▸ Aim of the task
Please state how many lines of the material contain "This", giving nothing but the number.
----- Record set -----
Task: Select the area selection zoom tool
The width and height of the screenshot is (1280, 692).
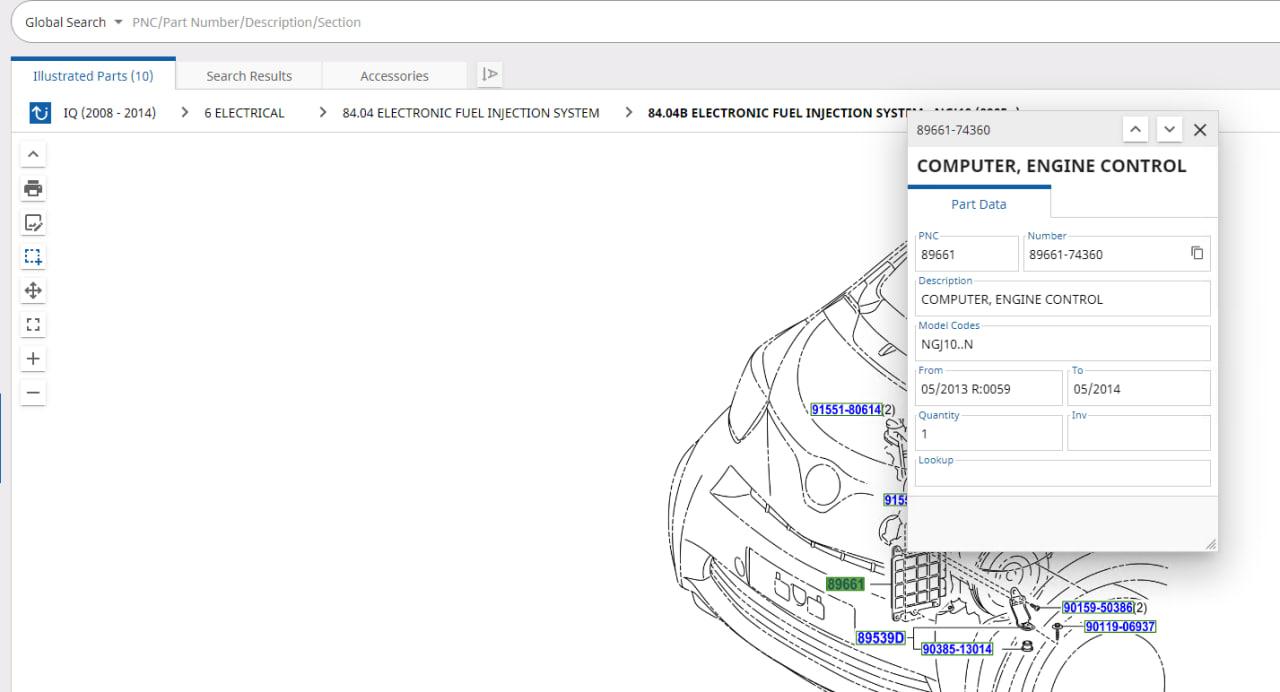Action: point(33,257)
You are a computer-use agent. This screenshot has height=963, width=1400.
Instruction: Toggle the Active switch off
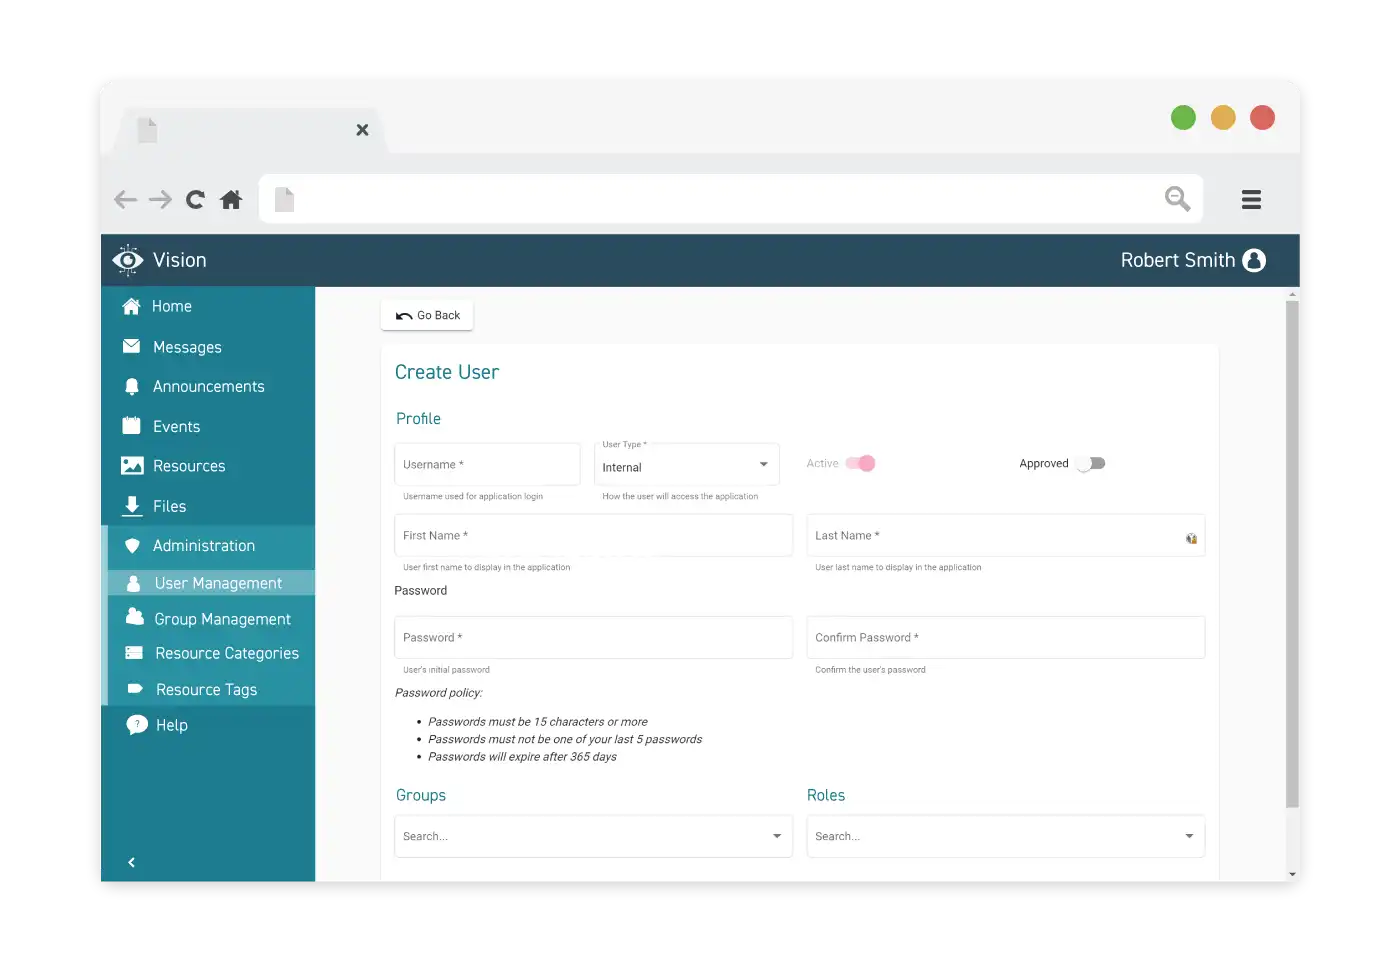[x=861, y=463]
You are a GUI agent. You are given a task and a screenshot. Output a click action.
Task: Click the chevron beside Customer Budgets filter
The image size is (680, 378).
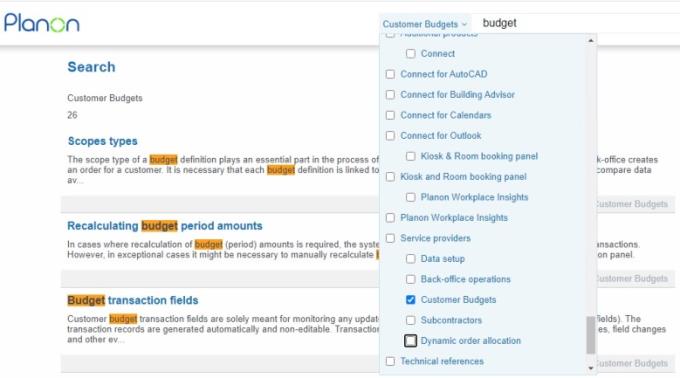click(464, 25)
-----
----- Record set -----
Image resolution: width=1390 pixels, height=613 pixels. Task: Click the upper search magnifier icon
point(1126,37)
-----
----- Record set -----
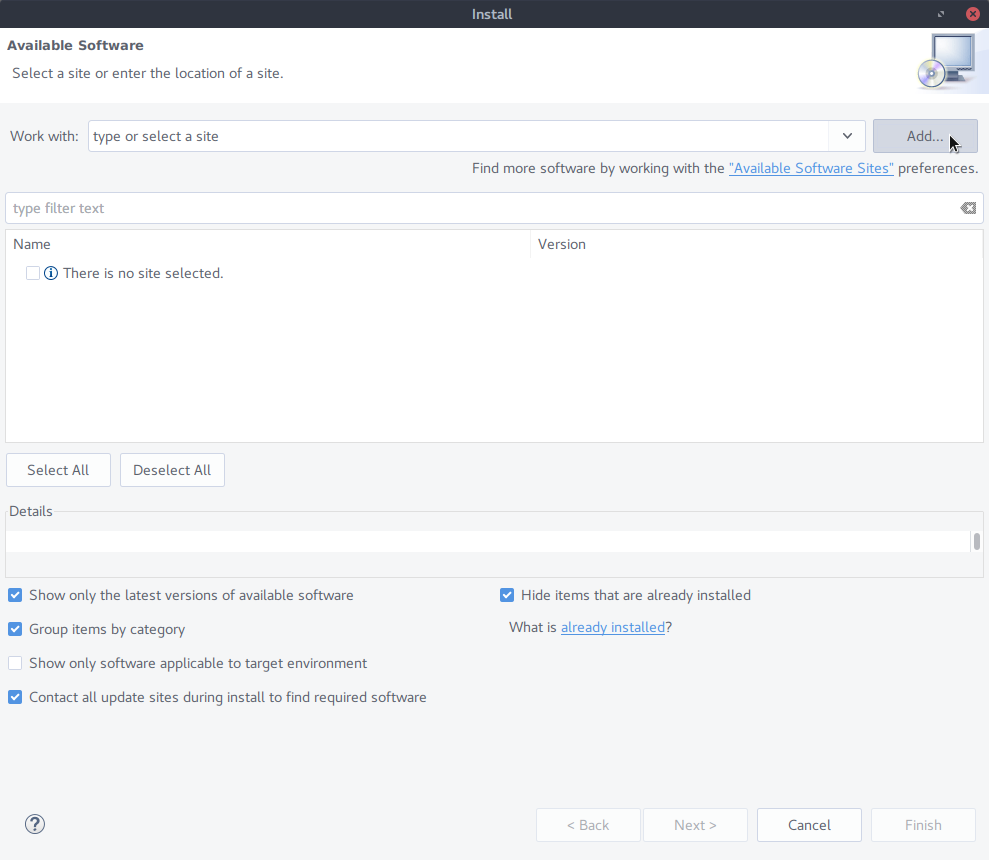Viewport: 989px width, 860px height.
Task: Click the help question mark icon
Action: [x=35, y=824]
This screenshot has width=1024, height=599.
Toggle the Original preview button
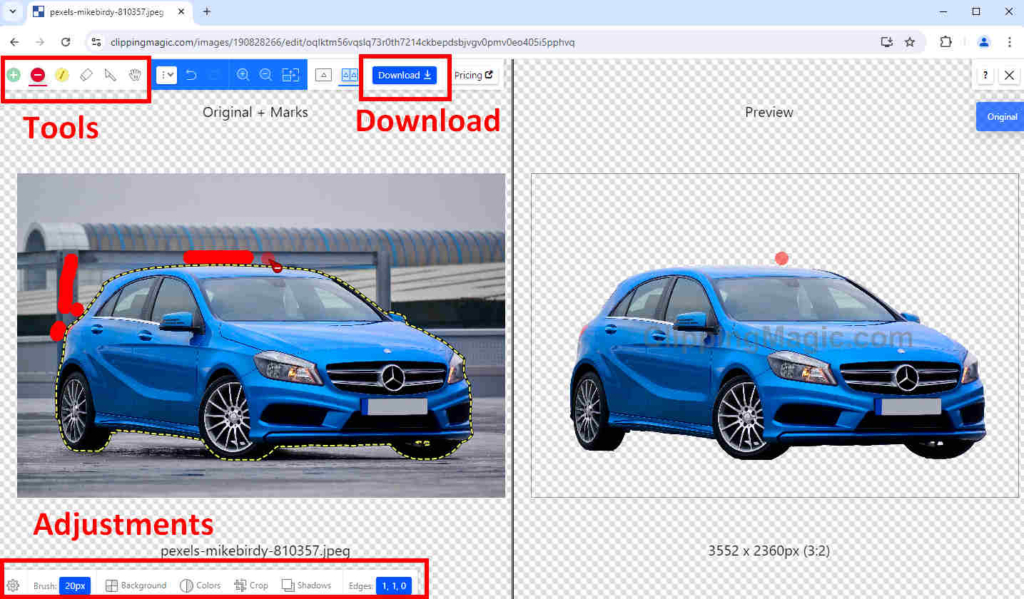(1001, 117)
-----
▸ Solved problem
2